• [Source data]
'''

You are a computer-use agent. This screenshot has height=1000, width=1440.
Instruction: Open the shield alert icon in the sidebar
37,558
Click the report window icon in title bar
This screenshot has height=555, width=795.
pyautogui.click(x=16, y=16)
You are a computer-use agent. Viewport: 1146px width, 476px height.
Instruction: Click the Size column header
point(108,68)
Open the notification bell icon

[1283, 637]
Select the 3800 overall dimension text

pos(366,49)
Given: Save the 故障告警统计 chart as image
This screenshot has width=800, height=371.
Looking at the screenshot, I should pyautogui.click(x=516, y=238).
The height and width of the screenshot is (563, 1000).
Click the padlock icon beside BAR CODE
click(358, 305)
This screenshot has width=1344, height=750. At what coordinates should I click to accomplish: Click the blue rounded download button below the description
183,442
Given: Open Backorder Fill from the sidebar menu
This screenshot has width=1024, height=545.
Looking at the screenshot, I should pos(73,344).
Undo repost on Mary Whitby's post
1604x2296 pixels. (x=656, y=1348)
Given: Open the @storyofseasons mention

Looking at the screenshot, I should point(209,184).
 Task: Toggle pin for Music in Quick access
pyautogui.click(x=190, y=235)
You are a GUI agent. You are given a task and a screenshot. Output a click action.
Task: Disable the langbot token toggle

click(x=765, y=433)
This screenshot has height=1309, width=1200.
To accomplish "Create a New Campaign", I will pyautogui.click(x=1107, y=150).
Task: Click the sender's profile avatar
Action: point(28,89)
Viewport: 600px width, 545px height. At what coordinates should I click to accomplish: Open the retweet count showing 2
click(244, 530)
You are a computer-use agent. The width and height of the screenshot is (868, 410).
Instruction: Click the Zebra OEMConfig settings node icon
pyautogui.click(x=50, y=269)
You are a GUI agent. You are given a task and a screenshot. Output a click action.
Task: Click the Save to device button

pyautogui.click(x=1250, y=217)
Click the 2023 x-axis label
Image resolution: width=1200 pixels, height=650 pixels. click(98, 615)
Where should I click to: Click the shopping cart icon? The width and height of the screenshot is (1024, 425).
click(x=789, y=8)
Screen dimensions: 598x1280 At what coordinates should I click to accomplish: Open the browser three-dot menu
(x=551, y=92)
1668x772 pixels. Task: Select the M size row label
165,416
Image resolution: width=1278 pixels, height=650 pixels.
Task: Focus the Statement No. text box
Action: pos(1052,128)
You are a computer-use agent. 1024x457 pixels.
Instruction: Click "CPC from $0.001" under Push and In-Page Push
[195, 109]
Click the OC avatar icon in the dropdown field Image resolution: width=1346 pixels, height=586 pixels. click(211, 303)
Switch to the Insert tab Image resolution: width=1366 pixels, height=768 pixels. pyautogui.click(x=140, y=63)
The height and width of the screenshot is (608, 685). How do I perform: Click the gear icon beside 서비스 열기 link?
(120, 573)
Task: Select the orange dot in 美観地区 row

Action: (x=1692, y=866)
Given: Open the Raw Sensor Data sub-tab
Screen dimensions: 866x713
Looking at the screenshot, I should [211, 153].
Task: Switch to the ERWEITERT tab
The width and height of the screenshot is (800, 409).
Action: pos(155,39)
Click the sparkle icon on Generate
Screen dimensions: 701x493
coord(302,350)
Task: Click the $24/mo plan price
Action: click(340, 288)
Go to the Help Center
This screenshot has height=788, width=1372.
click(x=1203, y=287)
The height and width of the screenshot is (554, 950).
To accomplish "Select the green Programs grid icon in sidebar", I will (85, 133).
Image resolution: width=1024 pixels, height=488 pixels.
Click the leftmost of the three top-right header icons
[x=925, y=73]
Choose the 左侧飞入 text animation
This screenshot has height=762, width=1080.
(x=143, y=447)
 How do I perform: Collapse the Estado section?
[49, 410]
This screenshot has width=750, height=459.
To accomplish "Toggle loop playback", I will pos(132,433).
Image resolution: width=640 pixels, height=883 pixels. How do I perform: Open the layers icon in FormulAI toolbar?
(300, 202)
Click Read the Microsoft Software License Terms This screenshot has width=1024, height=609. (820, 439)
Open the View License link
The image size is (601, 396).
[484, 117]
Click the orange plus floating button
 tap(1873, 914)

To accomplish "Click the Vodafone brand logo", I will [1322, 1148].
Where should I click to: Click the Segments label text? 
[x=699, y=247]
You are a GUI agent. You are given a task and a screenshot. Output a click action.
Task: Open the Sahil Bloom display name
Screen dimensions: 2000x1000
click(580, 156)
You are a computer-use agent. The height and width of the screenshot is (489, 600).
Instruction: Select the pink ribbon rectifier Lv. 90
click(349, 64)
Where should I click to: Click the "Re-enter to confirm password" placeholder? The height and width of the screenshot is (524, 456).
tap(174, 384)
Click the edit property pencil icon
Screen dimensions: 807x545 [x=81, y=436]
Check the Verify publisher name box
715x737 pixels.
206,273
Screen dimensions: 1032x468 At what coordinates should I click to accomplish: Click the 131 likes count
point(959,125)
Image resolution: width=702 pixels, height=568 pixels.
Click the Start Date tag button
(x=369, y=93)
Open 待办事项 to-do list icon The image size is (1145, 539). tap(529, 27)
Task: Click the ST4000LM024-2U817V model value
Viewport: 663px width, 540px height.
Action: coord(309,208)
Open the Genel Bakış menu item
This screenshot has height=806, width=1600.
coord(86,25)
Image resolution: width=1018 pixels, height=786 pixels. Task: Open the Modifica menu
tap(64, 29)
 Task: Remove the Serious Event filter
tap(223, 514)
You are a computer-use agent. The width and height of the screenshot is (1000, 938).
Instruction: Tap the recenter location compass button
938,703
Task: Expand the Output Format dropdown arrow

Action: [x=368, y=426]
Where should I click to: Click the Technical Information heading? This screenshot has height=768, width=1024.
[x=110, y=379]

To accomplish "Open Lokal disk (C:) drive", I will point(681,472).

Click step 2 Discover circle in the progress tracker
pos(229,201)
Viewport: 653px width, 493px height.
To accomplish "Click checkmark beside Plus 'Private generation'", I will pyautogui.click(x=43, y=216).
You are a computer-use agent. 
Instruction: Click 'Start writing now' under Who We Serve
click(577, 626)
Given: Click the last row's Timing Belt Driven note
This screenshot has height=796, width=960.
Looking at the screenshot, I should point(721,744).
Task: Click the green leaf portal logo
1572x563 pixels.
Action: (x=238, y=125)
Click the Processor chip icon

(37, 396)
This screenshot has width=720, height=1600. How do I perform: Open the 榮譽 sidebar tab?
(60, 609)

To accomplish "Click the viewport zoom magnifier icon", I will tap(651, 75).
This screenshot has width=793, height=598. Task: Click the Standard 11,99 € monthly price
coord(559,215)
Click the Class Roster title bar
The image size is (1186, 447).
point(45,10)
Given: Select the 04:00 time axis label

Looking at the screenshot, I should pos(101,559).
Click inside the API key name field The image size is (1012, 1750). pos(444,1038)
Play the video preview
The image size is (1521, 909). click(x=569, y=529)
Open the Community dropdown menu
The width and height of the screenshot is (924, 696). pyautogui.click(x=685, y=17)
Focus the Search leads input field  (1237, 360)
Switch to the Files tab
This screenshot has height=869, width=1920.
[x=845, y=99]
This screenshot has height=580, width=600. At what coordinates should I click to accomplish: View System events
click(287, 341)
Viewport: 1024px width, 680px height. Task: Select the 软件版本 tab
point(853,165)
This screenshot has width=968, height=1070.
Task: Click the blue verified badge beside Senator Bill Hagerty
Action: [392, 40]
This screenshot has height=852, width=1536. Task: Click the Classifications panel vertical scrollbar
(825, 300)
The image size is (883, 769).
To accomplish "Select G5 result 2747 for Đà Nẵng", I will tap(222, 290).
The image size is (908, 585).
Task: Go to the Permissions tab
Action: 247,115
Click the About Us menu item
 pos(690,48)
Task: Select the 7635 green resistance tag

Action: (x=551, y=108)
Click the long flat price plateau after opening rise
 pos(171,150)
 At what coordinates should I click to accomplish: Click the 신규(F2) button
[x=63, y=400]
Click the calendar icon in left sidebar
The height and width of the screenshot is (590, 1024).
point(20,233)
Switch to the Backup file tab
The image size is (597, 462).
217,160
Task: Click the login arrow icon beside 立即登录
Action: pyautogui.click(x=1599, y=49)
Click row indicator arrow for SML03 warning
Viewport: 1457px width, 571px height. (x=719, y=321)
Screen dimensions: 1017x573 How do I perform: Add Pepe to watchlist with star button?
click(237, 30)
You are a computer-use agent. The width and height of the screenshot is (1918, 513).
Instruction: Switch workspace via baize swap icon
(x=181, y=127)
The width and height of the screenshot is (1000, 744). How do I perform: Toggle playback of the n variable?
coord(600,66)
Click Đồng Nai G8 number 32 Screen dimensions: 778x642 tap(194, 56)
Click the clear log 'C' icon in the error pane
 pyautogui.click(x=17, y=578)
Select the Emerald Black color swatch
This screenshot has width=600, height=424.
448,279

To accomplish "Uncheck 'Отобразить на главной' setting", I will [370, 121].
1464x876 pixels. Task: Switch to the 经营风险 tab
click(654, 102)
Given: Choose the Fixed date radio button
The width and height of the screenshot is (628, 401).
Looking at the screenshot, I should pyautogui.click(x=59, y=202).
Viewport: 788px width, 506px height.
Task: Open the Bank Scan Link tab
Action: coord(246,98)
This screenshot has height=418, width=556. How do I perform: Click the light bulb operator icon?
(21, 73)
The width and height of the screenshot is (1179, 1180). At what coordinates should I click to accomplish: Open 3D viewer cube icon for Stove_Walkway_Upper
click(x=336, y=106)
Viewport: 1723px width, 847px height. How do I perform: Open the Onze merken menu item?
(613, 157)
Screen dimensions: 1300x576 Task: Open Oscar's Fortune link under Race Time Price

'''

• [REQUIRED ACTION] Here the output must be the lines above from the line with "Click step 2" to the line with "Given: Click the", both included, duplicated word for word and nothing else.

• [EXERCISE RESPONSE]
Click step 2 Discover circle in the progress tracker
pos(229,201)
Viewport: 653px width, 493px height.
To accomplish "Click checkmark beside Plus 'Private generation'", I will pyautogui.click(x=43, y=216).
You are a computer-use agent. 
Instruction: Click 'Start writing now' under Who We Serve
click(577, 626)
Given: Click the last row's Timing Belt Driven note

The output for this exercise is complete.